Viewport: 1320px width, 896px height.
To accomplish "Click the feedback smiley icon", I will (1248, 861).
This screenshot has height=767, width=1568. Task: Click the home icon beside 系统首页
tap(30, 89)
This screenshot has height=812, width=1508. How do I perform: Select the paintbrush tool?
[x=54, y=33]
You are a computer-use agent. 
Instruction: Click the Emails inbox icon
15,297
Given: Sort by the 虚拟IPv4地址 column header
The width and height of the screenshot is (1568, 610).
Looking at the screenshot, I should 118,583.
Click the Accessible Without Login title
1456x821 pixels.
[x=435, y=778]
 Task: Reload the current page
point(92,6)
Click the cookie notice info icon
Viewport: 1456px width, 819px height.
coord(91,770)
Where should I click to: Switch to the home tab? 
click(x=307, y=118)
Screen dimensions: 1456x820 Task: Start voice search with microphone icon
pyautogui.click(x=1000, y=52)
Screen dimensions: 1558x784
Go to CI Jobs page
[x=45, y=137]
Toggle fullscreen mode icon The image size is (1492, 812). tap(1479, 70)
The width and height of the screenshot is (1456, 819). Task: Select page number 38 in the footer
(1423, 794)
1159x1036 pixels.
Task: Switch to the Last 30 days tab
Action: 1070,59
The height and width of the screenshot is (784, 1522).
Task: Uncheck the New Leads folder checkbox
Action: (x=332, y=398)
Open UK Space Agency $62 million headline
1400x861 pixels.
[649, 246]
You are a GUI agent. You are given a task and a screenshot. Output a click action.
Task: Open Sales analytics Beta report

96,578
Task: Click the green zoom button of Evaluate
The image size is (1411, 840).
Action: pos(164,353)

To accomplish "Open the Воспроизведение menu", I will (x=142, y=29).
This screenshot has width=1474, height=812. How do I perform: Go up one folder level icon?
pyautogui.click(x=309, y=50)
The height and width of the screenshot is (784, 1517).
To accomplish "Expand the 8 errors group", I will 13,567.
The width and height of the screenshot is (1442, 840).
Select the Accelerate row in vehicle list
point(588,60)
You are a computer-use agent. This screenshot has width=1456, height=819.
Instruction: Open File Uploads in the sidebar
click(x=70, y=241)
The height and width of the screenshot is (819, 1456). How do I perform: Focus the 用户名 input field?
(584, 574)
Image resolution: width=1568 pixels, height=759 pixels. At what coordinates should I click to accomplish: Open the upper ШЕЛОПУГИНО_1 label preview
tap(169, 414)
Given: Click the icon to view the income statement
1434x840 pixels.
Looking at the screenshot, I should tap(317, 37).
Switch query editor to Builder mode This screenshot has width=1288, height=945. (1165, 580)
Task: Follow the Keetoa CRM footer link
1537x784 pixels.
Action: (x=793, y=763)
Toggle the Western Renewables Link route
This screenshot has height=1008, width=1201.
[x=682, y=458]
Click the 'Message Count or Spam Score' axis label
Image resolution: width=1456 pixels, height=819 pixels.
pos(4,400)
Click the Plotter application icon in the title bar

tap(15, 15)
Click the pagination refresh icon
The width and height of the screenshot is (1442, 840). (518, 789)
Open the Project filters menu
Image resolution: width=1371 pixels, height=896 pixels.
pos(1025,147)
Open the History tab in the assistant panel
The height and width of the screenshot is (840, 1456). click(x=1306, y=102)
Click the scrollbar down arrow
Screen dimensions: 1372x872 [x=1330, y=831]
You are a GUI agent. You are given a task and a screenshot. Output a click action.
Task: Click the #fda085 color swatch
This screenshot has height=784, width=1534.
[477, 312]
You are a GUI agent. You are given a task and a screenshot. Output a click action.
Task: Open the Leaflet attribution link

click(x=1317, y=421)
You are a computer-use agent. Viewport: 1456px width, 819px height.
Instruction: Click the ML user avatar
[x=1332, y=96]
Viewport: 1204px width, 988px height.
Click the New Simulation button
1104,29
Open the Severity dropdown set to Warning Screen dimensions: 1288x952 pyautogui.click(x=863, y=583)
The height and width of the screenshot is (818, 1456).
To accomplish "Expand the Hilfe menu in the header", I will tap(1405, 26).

+ + +

> _AIM OF THE TASK_
The answer must be a word-for-word reproduction of every record above.

> _EXERCISE OUTPUT_
Viewport: 1320px width, 896px height.
To accomplish "Click the feedback smiley icon", I will (1248, 861).
This screenshot has height=767, width=1568. Task: Click the home icon beside 系统首页
tap(30, 89)
This screenshot has height=812, width=1508. How do I perform: Select the paintbrush tool?
[x=54, y=33]
You are a computer-use agent. 
Instruction: Click the Emails inbox icon
15,297
Given: Sort by the 虚拟IPv4地址 column header
The width and height of the screenshot is (1568, 610).
Looking at the screenshot, I should 118,583.
Click the Accessible Without Login title
1456x821 pixels.
[x=435, y=778]
 Task: Reload the current page
point(92,6)
Click the cookie notice info icon
Viewport: 1456px width, 819px height.
coord(91,770)
Where should I click to: Switch to the home tab? 
click(x=307, y=118)
Screen dimensions: 1456x820 Task: Start voice search with microphone icon
pyautogui.click(x=1000, y=52)
Screen dimensions: 1558x784
Go to CI Jobs page
[x=45, y=137]
Toggle fullscreen mode icon The image size is (1492, 812). tap(1479, 70)
The width and height of the screenshot is (1456, 819). Task: Select page number 38 in the footer
(1423, 794)
1159x1036 pixels.
Task: Switch to the Last 30 days tab
Action: 1070,59
The height and width of the screenshot is (784, 1522).
Task: Uncheck the New Leads folder checkbox
Action: (x=332, y=398)
Open UK Space Agency $62 million headline
1400x861 pixels.
[649, 246]
You are a GUI agent. You are given a task and a screenshot. Output a click action.
Task: Open Sales analytics Beta report

96,578
Task: Click the green zoom button of Evaluate
The image size is (1411, 840).
Action: pos(164,353)

To accomplish "Open the Воспроизведение menu", I will (x=142, y=29).
This screenshot has width=1474, height=812. How do I perform: Go up one folder level icon?
pyautogui.click(x=309, y=50)
The height and width of the screenshot is (784, 1517).
To accomplish "Expand the 8 errors group", I will 13,567.
The width and height of the screenshot is (1442, 840).
Select the Accelerate row in vehicle list
point(588,60)
You are a computer-use agent. This screenshot has width=1456, height=819.
Instruction: Open File Uploads in the sidebar
click(x=70, y=241)
The height and width of the screenshot is (819, 1456). How do I perform: Focus the 用户名 input field?
(584, 574)
Image resolution: width=1568 pixels, height=759 pixels. At what coordinates should I click to accomplish: Open the upper ШЕЛОПУГИНО_1 label preview
tap(169, 414)
Given: Click the icon to view the income statement
1434x840 pixels.
Looking at the screenshot, I should tap(317, 37).
Switch query editor to Builder mode This screenshot has width=1288, height=945. (1165, 580)
Task: Follow the Keetoa CRM footer link
1537x784 pixels.
Action: (x=793, y=763)
Toggle the Western Renewables Link route
This screenshot has height=1008, width=1201.
[x=682, y=458]
Click the 'Message Count or Spam Score' axis label
Image resolution: width=1456 pixels, height=819 pixels.
pos(4,400)
Click the Plotter application icon in the title bar

tap(15, 15)
Click the pagination refresh icon
The width and height of the screenshot is (1442, 840). (518, 789)
Open the Project filters menu
Image resolution: width=1371 pixels, height=896 pixels.
pos(1025,147)
Open the History tab in the assistant panel
The height and width of the screenshot is (840, 1456). click(x=1306, y=102)
Click the scrollbar down arrow
Screen dimensions: 1372x872 [x=1330, y=831]
You are a GUI agent. You are given a task and a screenshot. Output a click action.
Task: Click the #fda085 color swatch
This screenshot has height=784, width=1534.
[477, 312]
You are a GUI agent. You are given a task and a screenshot. Output a click action.
Task: Open the Leaflet attribution link

click(x=1317, y=421)
You are a computer-use agent. Viewport: 1456px width, 819px height.
Instruction: Click the ML user avatar
[x=1332, y=96]
Viewport: 1204px width, 988px height.
Click the New Simulation button
1104,29
Open the Severity dropdown set to Warning Screen dimensions: 1288x952 pyautogui.click(x=863, y=583)
The height and width of the screenshot is (818, 1456).
To accomplish "Expand the Hilfe menu in the header", I will tap(1405, 26).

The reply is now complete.